Salaries and other forms of employee compensation will need to reflect the shifting value of tasks all along the organization chart. When some tasks are already done partly by AI, that cost can be cut down and the value workers bring to the remaining tasks increases. Those tasks tend to require grounding in intellectual skill and insight—something AI isn’t as good at as people.
4. People Will Need Training to Join an AI-Powered Economy
AI is often spoken of in terms of job disruption. There has been a prevailing mainstream belief that AI tools will replace the labor of people who perform rote tasks.
The reality will be more nuanced than that. As per Brookings Institution research, “skilled” white-collar jobs will be especially vulnerable to AI’s disruptions. Their analysis shows that AI will be a significant factor in the future works lives of relatively well-paid managers, supervisors, and analysts. However, AI may be much less of a factor in the work of most lower-paid service workers.
The implication, then, is many organizations will need to undergo top-to-bottom workforce retraining. That way, they can deploy AI assets for the work that AI is best at, and they can deploy people for the work that people are best at.
This retraining will need to focus on transferable skills, adaptability, critical thinking, compassion, and self-awareness.
5. The ‘Human’ in HR Will Be the Key to Success
Core humanist ideas like self-awareness, compassion, and self-discovery are foundational to human greatness, and they will become the focus of work in an AI-powered economy.

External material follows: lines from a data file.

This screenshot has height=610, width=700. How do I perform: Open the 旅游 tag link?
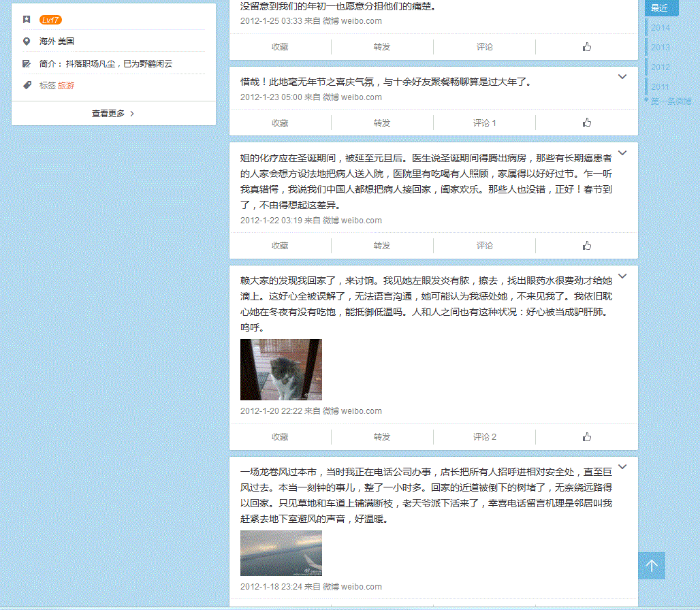[66, 86]
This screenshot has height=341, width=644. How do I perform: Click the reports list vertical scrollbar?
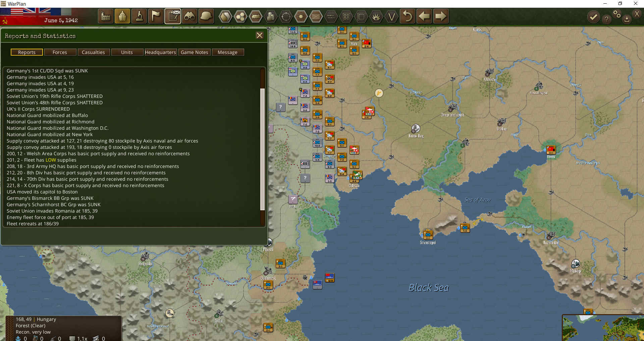pos(262,149)
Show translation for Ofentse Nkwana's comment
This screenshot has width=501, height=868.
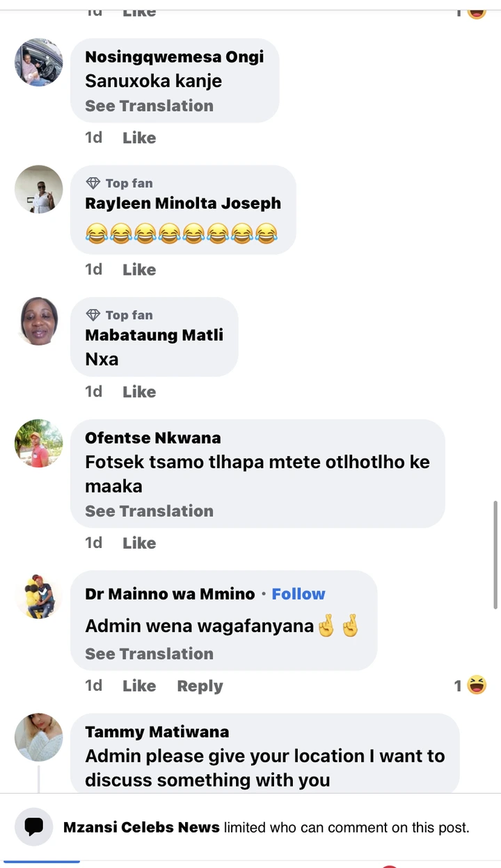[x=149, y=511]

That means that CHROs will have to help lead their teams toward self-awareness and self-discovery. Likewise, it will fall on them to ensure that the company’s technologies don’t obscure or impede the humanity of its people.
As technology becomes more embedded into work, its design and use needs to be assessed for fairness and equity. Organizations should consider questions such as whether their applications of technology decrease or increase discriminatory bias; what procedures they have to protect the privacy of worker data; whether technology-made decisions are transparent and explainable; and what policies they have in place to hold humans responsible for those decisions’ outputs.
Here is where the interests of CHROs will overlap with those of the company’s CTO or whoever else is in charge of the company’s technology. They will have to advocate for human-centered decision-making environments so that the compassion, the empathy, the curiosity, and the self-awareness of the workforce can work in tandem with their AI tools.
The role of the CHRO, then, will become increasingly important as artificial intelligence evolves. As rote tasks fall under the purview of the algorithm, the HR team’s essential human traits and their ability to make informed decisions will be what actually drives business value.